Pertanto, come ho avuto modo di dire in altre occasioni, deve prendere l'avvio dal bene pratico comune dell'essere insieme. Facendo poi leva sul principio di comunicazione rettamente inteso, i soggetti personali e sociali che abitano la società civile devono narrarsi e lasciarsi narrare tesi ad un reciproco, ordinato riconoscimento in vista del bene di tutti.
In proposito vorrei solo accennare a una condizione secondo me imprescindibile di questo cammino arduo, ma improcrastinabile.
Acquisito l'insegnamento di Dignitatis humanae connesso a quell'initium libertatis inaugurato positivamente nell'Editto del 313, che l'adesione alla verità è possibile solo in maniera volontaria e personale e la coercizione esterna è contraria alla sua natura, bisogna riconoscere che questa doppia condizione resta nei fatti spesso irrealizzabile. Perché? Perché contemporaneamente non si persegue «quel dovere e quindi il diritto di cercare la verità» (Dignitatis humanae, 3) che toglie a ogni retta affermazione della libertà religiosa il sospetto di essere un altro nome dell'indifferentismo religioso che non può non porsi, almeno nei fatti, come una specifica mondovisione la quale, nell'attuale frangente storico, tende sempre più a far valere l'egemonia di una particolare visione del mondo sulle altre.
Che dire in proposito di fronte all'obiezione di quanti non soddisfano l'obbligo di cercare la verità per aderirvi? Anzitutto si deve ribadire che questa è sempre comunque la scelta di una mondovisione che ha cittadinanza in una società plurale, ma che non può essere surrettiziamente assunta come fondamento della aconfessionalità dello Stato.

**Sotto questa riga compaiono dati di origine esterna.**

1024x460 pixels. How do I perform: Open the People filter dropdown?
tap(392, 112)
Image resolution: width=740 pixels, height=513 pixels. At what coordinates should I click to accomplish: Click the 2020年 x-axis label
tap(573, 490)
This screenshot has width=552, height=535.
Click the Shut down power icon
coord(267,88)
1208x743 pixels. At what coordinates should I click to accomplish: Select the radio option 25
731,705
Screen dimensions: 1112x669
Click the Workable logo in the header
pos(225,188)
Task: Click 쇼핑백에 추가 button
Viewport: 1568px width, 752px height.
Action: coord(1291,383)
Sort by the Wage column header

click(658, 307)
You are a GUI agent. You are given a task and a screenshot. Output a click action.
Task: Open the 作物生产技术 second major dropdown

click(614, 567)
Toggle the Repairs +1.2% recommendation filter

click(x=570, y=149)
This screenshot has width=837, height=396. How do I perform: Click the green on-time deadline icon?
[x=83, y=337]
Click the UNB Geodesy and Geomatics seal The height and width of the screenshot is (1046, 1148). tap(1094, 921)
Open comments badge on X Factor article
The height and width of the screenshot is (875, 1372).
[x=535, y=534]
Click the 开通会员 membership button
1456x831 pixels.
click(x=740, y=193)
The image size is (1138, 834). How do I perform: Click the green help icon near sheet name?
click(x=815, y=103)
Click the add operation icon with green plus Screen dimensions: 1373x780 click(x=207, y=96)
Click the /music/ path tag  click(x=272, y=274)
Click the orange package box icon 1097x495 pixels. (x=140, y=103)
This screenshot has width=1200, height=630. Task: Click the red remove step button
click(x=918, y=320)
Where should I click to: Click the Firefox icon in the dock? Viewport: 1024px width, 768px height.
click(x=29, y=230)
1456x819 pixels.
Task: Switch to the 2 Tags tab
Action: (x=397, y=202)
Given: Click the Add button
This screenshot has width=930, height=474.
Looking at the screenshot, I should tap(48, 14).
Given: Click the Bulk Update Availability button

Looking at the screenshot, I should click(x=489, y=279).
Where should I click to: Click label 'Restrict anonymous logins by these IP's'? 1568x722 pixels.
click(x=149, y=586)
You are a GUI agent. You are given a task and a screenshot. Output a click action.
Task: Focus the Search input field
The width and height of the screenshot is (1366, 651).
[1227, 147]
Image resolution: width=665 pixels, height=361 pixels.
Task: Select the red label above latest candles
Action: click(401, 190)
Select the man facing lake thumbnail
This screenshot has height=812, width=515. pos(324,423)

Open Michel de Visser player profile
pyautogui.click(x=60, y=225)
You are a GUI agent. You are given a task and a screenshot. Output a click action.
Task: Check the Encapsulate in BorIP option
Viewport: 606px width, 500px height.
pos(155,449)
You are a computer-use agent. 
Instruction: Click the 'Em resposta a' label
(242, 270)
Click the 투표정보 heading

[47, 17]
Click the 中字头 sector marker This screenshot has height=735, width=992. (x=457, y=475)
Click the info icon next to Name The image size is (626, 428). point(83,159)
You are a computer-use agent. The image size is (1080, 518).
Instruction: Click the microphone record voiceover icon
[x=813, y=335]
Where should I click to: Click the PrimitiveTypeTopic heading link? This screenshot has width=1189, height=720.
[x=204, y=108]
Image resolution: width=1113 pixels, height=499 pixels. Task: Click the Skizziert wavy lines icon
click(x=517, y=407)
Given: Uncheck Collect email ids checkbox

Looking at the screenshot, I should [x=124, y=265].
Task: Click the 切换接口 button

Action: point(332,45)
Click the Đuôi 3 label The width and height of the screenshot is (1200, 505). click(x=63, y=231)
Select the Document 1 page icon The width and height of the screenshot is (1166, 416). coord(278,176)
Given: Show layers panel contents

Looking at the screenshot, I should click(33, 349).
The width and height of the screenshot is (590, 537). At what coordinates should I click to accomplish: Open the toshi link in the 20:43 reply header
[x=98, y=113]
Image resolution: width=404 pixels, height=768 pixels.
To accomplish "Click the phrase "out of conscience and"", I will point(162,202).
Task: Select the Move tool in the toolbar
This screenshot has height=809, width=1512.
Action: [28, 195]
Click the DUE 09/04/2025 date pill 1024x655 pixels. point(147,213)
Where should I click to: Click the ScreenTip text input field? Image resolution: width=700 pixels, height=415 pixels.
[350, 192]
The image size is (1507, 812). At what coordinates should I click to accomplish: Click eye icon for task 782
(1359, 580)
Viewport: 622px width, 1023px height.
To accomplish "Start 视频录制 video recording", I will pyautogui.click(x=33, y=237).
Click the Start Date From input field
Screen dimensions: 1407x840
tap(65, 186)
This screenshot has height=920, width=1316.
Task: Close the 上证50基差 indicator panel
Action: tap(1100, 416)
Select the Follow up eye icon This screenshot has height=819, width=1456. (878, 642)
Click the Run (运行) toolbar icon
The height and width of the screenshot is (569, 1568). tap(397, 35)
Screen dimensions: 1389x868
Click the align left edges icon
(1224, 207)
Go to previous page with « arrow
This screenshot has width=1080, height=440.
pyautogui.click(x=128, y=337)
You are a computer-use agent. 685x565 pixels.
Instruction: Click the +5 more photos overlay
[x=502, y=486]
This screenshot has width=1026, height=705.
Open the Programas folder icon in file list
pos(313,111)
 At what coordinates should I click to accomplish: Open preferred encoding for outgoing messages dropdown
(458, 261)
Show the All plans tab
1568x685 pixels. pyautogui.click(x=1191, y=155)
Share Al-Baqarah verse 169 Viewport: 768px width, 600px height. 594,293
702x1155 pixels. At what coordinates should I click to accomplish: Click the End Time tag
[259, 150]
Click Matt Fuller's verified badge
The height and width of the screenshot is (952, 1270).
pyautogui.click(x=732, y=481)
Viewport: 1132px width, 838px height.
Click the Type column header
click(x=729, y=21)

Tuttavia ancor più decisivo è il libero invito loro rivolto a riflettere in che cosa consista tale obbligo. Agostino, genio espressivo dell'umana inquietudine, ne aveva carpito il segreto, come ci ricorda Benedetto XVI: «Non siamo noi a possedere la Verità dopo averla cercata, ma è la Verità che ci cerca e ci possiede». In questo senso, è la stessa verità, attraverso la pregnanza delle relazioni e delle circostanze della vita di cui ogni uomo è protagonista, a proporsi come “il caso serio” dell'umana esistenza e dell'umana convivenza. La verità che ci cerca si documenta nell'insopprimibile anelito con cui l'uomo ad essa aspira: Quid enim fortius desiderat anima quam veritatem?. E questo anelito rispetta la libertà di tutti, anche di chi si dice agnostico, indifferente o ateo. La libertà religiosa sarebbe altrimenti una parola vuota.